Nous coopérons très étroitement avec la Croix-Rouge du Kenya afin d’évaluer les besoins et de déterminer la meilleure façon d’y répondre. Nous nous sommes dits prêts à fournir une assistance alimentaire et matérielle aux personnes déplacées, et à distribuer du matériel médical aux établissements de soins qui traitent les blessés. Le CICR a en outre offert un soutien logistique sous différentes formes à la Société nationale : véhicules, compétences techniques et matériel divers destiné à assurer le fonctionnement des systèmes d’approvisionnement en eau et d’assainissement. Nous soutiendrons également les activités de recherches, car il y a des milliers de familles qui ont fui de chez elles et dont les membres risquent de se retrouver dispersés.

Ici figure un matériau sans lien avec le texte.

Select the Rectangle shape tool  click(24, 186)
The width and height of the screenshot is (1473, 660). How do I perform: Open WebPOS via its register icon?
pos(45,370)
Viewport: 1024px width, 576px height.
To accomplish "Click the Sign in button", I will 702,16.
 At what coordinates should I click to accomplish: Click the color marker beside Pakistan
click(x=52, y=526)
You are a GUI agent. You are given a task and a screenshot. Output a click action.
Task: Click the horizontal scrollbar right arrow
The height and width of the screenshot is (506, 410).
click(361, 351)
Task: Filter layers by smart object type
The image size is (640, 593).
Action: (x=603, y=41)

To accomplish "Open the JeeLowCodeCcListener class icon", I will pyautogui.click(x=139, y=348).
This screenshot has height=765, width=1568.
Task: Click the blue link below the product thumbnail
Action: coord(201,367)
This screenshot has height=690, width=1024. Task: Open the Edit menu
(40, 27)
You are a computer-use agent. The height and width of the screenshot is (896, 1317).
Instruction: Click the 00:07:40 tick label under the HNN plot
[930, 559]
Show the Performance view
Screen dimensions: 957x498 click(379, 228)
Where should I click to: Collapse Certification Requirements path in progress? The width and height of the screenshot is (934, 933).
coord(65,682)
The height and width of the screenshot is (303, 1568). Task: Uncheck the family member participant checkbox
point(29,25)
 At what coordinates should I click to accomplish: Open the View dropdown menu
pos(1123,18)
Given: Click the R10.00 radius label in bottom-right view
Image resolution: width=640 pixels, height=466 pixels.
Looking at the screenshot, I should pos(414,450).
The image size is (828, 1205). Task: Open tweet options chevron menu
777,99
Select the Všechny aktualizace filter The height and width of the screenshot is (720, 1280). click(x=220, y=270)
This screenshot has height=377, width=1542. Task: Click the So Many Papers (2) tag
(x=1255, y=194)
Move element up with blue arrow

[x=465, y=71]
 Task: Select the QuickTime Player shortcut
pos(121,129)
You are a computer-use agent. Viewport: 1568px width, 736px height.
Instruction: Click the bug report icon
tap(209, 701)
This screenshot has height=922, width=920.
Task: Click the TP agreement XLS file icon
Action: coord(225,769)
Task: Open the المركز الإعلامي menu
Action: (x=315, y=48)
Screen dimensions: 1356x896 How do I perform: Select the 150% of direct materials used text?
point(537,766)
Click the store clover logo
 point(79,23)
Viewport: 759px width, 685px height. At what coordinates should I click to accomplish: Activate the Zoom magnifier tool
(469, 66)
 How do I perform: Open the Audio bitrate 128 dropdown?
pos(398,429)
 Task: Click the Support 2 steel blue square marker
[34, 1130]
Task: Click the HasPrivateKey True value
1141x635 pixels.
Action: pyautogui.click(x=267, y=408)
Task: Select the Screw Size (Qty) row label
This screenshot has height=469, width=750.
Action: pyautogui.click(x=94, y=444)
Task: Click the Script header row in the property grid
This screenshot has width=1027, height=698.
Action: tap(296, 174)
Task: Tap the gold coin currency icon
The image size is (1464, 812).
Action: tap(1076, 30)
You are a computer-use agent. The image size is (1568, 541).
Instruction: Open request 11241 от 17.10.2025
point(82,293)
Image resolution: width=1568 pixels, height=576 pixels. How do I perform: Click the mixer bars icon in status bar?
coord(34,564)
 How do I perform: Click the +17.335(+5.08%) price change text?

  Quelles sont les priorités à moyen et à long terme ?  

Pour l’instant, la priorité est l’assistance médicale. À plus long terme, toutefois, nous savons que des centaines de milliers de personnes ont été déracinées par la violence. La plupart sont parties de chez elles en emportant le strict minimum, prenant littéralement la fuite pour sauver leur vie. Même si la situation se stabilisait au cours des prochains jours, ces personnes auront besoin d’être aidées pendant plusieurs mois : beaucoup ont perdu leur maison, leurs cultures ou leur bétail. Nous nous tenons prêts à intervenir, avec la Croix-Rouge du Kenya, pour essayer de reconstruire ces vies.